Over and down was the only way a car entered Lake Loon at this spot. No public bathing, only picnics, softball and tennis. About three hundred feet down, the lake was collared with a fifty-foot sloping ledge. From there the black waters ran off into oblivion.

Patrolman Storey had read the auto tracks correctly. A car had drawn itself to the lake’s edge. But the perfect, unobliterated tread told them it didn’t back or swing out. And that left straight down.

“Foreign job, or economy compact,” said Storey to Ev Strowe. “Footprints only on the passenger side here,” he pointed out to Strowe with a flashlight. “Might indicate the driver went down in the car.” Storey involuntarily shivered.

“Or that the driver didn’t go down in the car, was alone, and pushed it over the edge like off a cliff to rid himself of an economy clunker.”

Storey escorted the sheriff around to where the back of a car would have come to rest and re-trained his flashlight. “More footprints. One set. Where he pushed it in from the rear. Then they trail off, back up Cottage Grove Road about two hundred yards until the road becomes grassy. At that point they disappear.”

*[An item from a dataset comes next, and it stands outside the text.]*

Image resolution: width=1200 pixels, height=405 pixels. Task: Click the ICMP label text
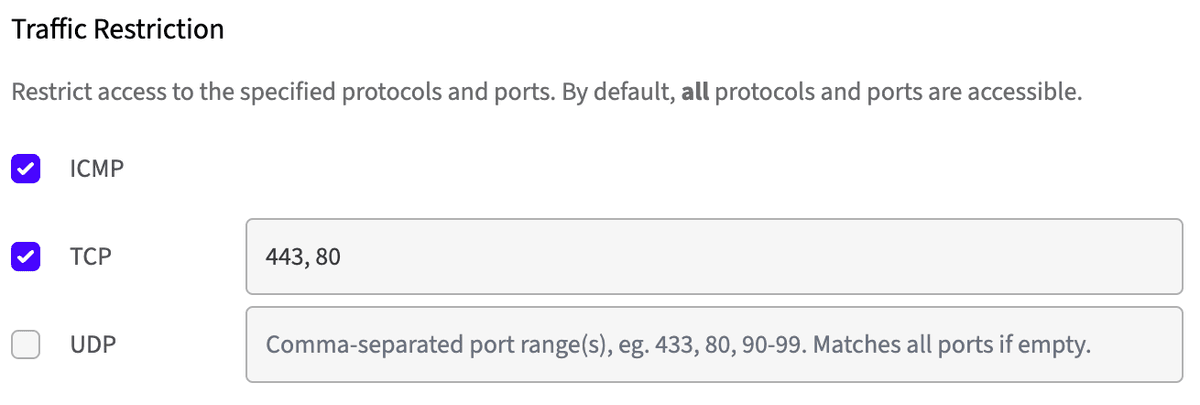[x=97, y=169]
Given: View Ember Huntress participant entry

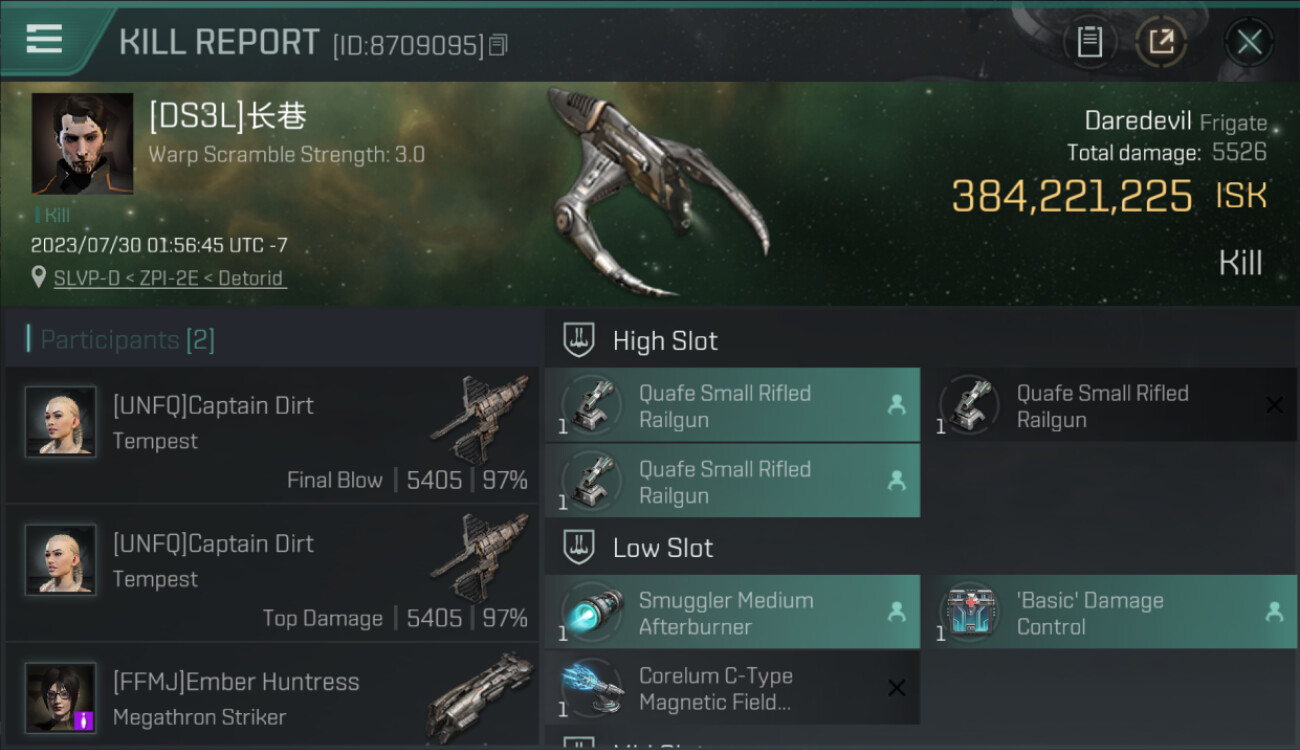Looking at the screenshot, I should tap(272, 696).
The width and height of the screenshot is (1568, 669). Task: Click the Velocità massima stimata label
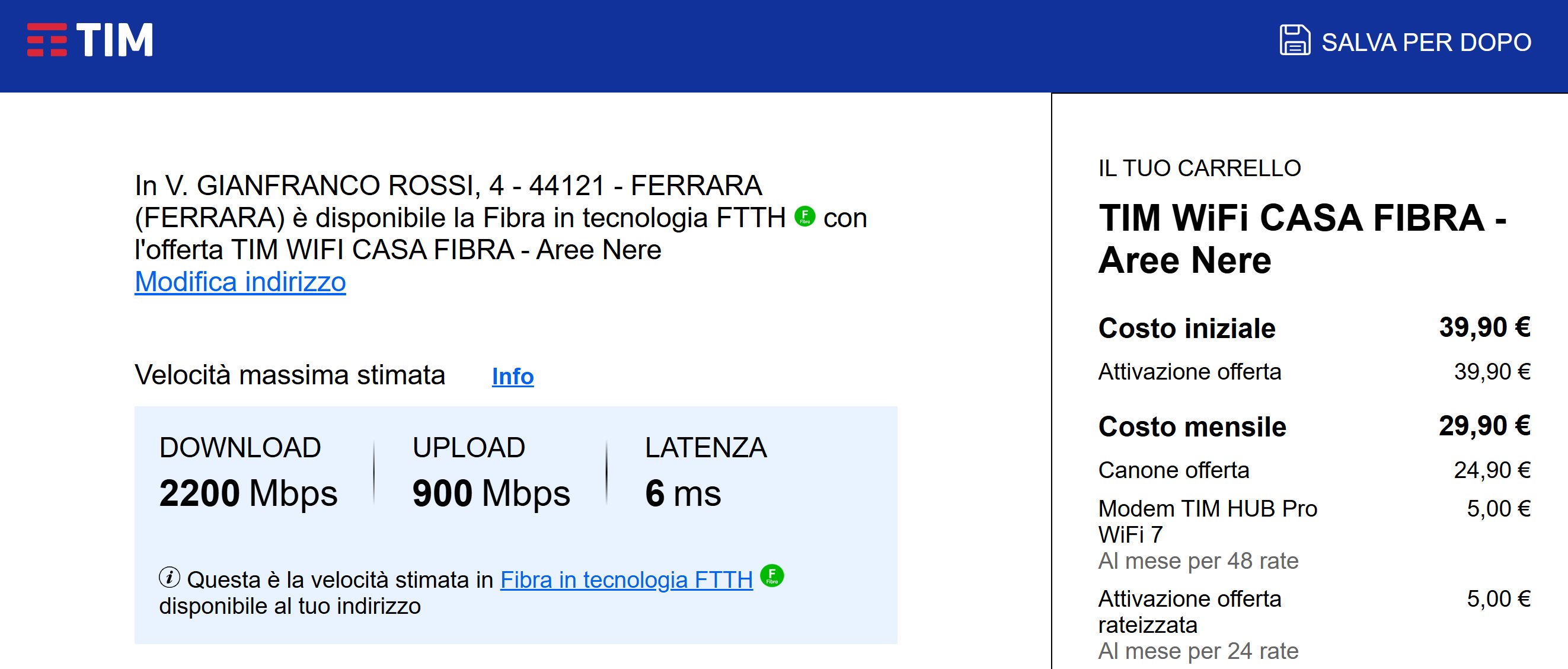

The prints were large. Male footprints, very likely. And something else about them were instantly familiar to Sheriff Strowe. “You played a little basketball for Zachary High, didn’t you, Storey?” the sheriff asked.

“Second-string, ’61. I got into the game around garbage time.”

“Those prints mean anything to you?”

Storey knelt and examined them more closely. He rose nodding. “Athletic shoes; basketball shoes.”

“Step into one of them, Storey,” Strowe said. “You can’t damage it. The ground’s frozen like a board.”

Patrolman Storey did so, with a little room to spare all around. “I’m a ten. Size-ten basketball sneakers.”

“Add a whisper for your street shoes and what would you guess?”

“Size-10½,” said Storey. “Couldn’t be size-11’s and basketball sneakers only come in even and half sizes. Yes, 10½’s.”

“In the morning we’ll get one of those cherrypickers from Zeldenrust’s Machinery Rentals. You’ve had driver training, haven’t you, Storey? You and Phil Groat and Carl Ritzer?”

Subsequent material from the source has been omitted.